Stary and Ethridge divorced in 2018 and agreed that their children – all minors at the time – would spend half their time with each parent. But in March 2020, her son was taken to the hospital after Houston police were called to Stary's home.

Court documents say Stary grabbed the boy by the back of the head, slammed his face into the hardwood floor and carpet, and then continued punching his injured face as his nose began to bleed. At the hospital, Ethridge said he saw his son with scratches, bruises, blood, dried scabs and fingernail marks on his skin.

Stary was arrested and charged with injury to a child, a third-degree felony, and placed under the permanent protective order until the end of the year. Stary was not informed that she was facing a lifetime restriction, her attorney said, and court records did not indicate this.

A trial court may issue a civil protection order that lasts longer than two years if a judge finds evidence that a parent committed an act that would constitute a crime, regardless of whether the person was charged or convicted.

The key question the Supreme Court justices must decide is how much evidence is needed to separate a parent like Stary from her children for life.

For the issuance of a civil protection order with a term of two years or longer, a “Preponderance of the evidence“, meaning that something has been proven to be true rather than not true. Termination of parental rights requires a higher burden of proof – the relevant courts must find the evidence.clear and convincing.”

Because the protective order is essentially a termination of Stary's parental rights, the trial court should have used a different legal process that requires a higher standard of proof to prove the order was necessary, said Stary's attorney, Holly Draper the judges.

Draper also argues that Stary was not given the opportunity to adequately defend herself in court against the domestic violence allegations and that the evidence presented was not sufficient proof that family violence had occurred and was likely to occur in the future.

“In a dismissal process, it’s a very different game than what happened here,” Draper said. “Typically such cases take 12 to 18 months, you will conduct the investigation and have the opportunity to mount a full defense.”

Stary was also not allowed to testify about her ex-husband's allegations of domestic violence.

The judges recognized the seriousness of the permanent protective order against Stary.

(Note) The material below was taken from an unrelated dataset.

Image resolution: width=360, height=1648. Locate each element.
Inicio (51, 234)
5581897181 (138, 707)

Judge Jimmy Blacklock said if given that option he would rather go to prison for two or three years than be banned from coming near his own children.

“We have all these sophisticated doctrines of constitutional law designed to protect people's liberty interests when they are at risk of being incarcerated for committing crimes,” Blacklock said. “And I wonder whether what was done to this woman – whether she deserved it or not – is ultimately far worse and a greater intrusion on her freedom than a prison sentence would be.”

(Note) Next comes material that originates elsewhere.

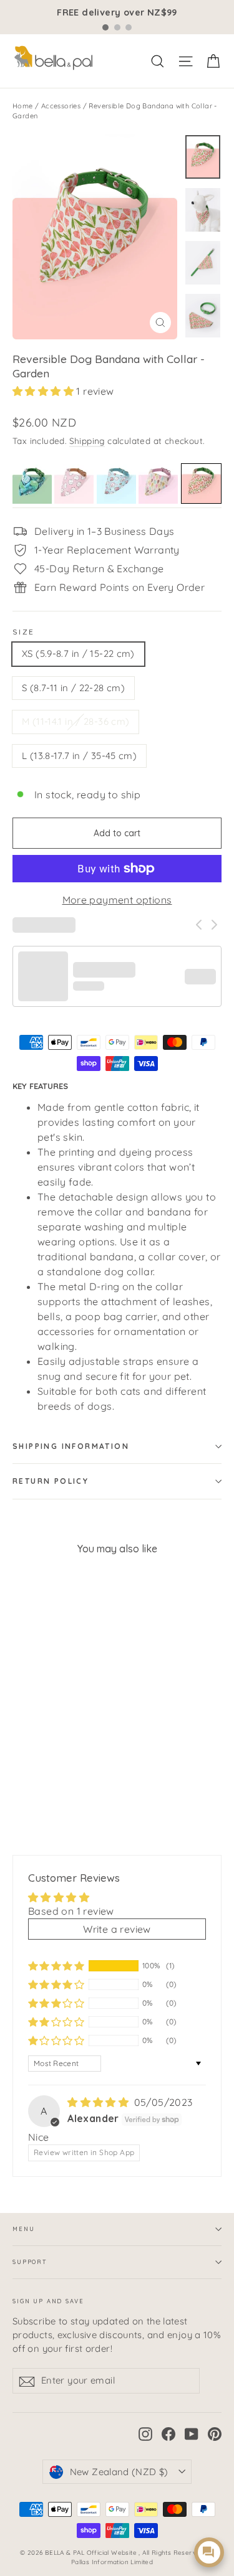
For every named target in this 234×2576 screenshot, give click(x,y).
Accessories (60, 105)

Marshall Bowen was the court-appointed attorney who defended the appeals court decision – Ethridge did not file a response to his ex-wife's appeal.

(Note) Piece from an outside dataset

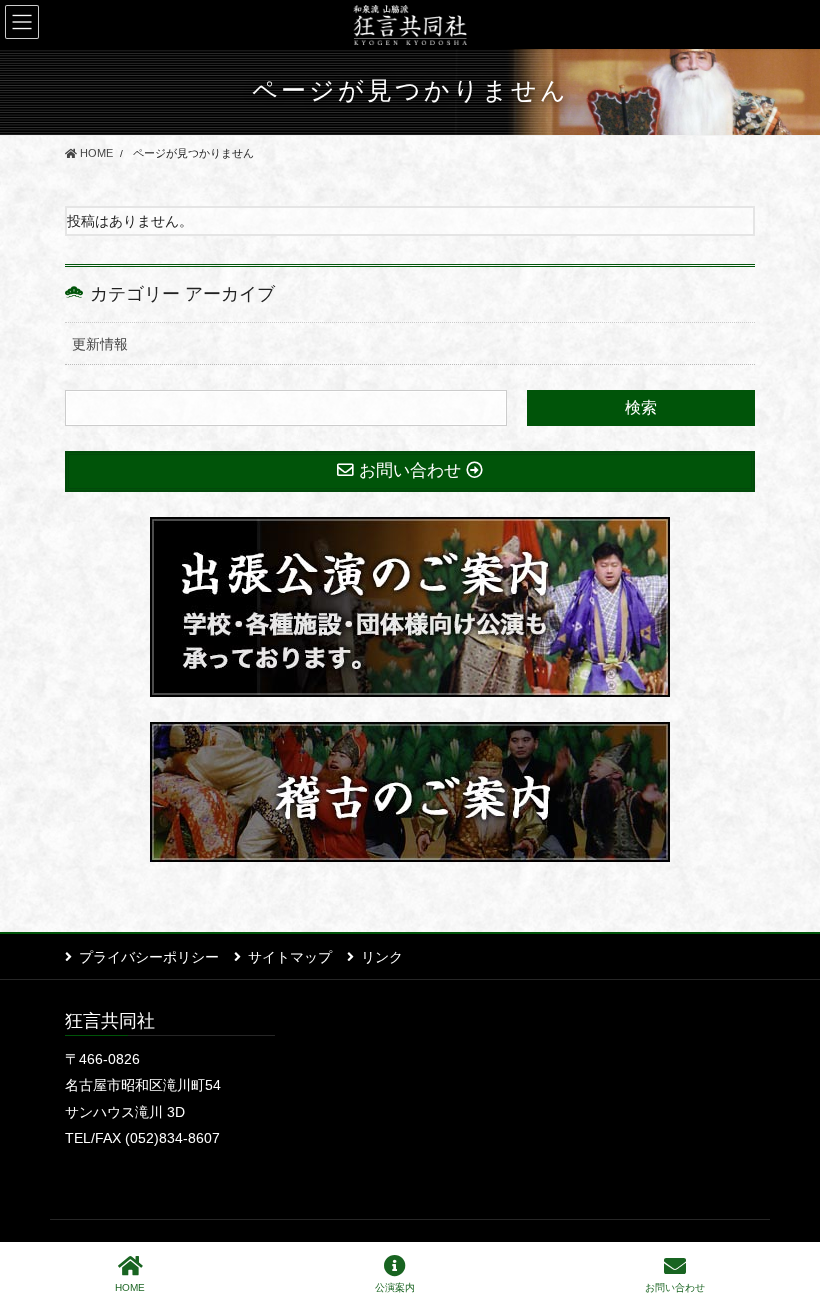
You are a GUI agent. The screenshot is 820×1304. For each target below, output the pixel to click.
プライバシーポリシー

Although he agreed with Blacklock's hypothesis, Bowen argued that Stary still retained some parental rights, including access to her children's medical and educational records. She allowed two attempts to change the protection order. Therefore, he said that depriving Stary of her parental rights was not a way out, as her lawyers claim.

“I think the purpose of the protection order is to protect individuals, children, domestic violence victims and a whole range of people from their abuser in the short term,” Bowen said.

Draper, Stary's attorney, also argued that the law could be changed to require a judge to apply higher standards of evidence – and a felony conviction – when considering a protective order that lasts longer than two years. However, the justices questioned whether this argument protected the rights of a parent over the rights of a child.

It's a balancing act, Draper said, and there are other ways to protect children and other victims of domestic violence.

“A lifetime protection order is not necessary to protect children from immediate danger,” she said.